■ **Requests**:
a: Rewrite the Form 8-K cover page from "Check the appropriate" to "(17 CFR 230.425)", replacing "Written communications" with "Written notices".
b: Summarize the Form 8-K cover page in two sentences.
c: According to the Form 8-K cover page, in which state is Zogenix, Inc. incorporated?

■ **Passage shown**:
SECURITIES AND EXCHANGE COMMISSION

WASHINGTON, DC 20549

 

 

FORM 8-K

 

 

CURRENT REPORT

Pursuant to Section 13 or 15(d) of the

Securities Exchange Act of 1934

Date of Report (Date of earliest event reported): May 24, 2011

 

 

ZOGENIX, INC.

(Exact Name of Registrant as Specified in its Charter)

 

 

 

Delaware   001-34962   20-5300780

(State or Other Jurisdiction

of Incorporation)

 

(Commission

File Number)

 

(IRS Employer

Identification No.)

 

12671 High Bluff Drive, Suite 200, San Diego, CA   92130
(Address of Principal Executive Offices)   (Zip Code)

Registrant’s telephone number, including area code: (858) 259-1165

(Former Name or Former Address, if Changed Since Last Report.)

 

 

Check the appropriate box below if the Form 8-K filing is intended to simultaneously satisfy the filing obligation of the registrant under any of the following provisions (see General Instruction A.2. below):

 

¨ Written communications pursuant to Rule 425 under the Securities Act (17 CFR 230.425)

■ **Dataset content**:
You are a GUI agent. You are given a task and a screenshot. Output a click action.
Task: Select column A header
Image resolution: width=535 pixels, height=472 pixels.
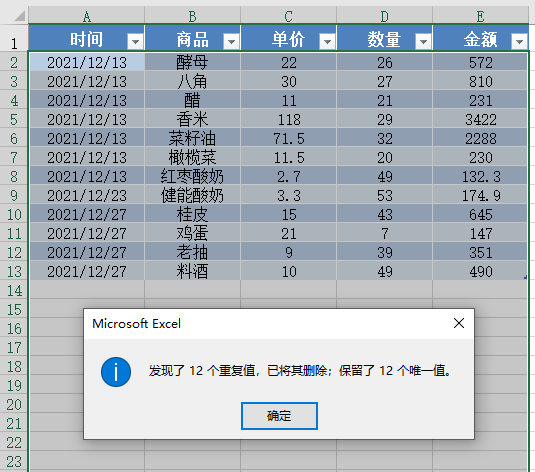87,16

■ **Answers to each task**:
a:
Check the appropriate box below if the Form 8-K filing is intended to simultaneously satisfy the filing obligation of the registrant under any of the following provisions (see General Instruction A.2. below):

 

¨ Written notices pursuant to Rule 425 under the Securities Act (17 CFR 230.425)

b: Zogenix, Inc., incorporated in Delaware, filed a Form 8-K current report under Section 13 or 15(d) of the Securities Exchange Act of 1934, giving May 24, 2011 as the date of the earliest event reported. Its principal executive offices are at 12671 High Bluff Drive, Suite 200, San Diego, CA 92130, and its telephone number is (858) 259-1165.

c: Delaware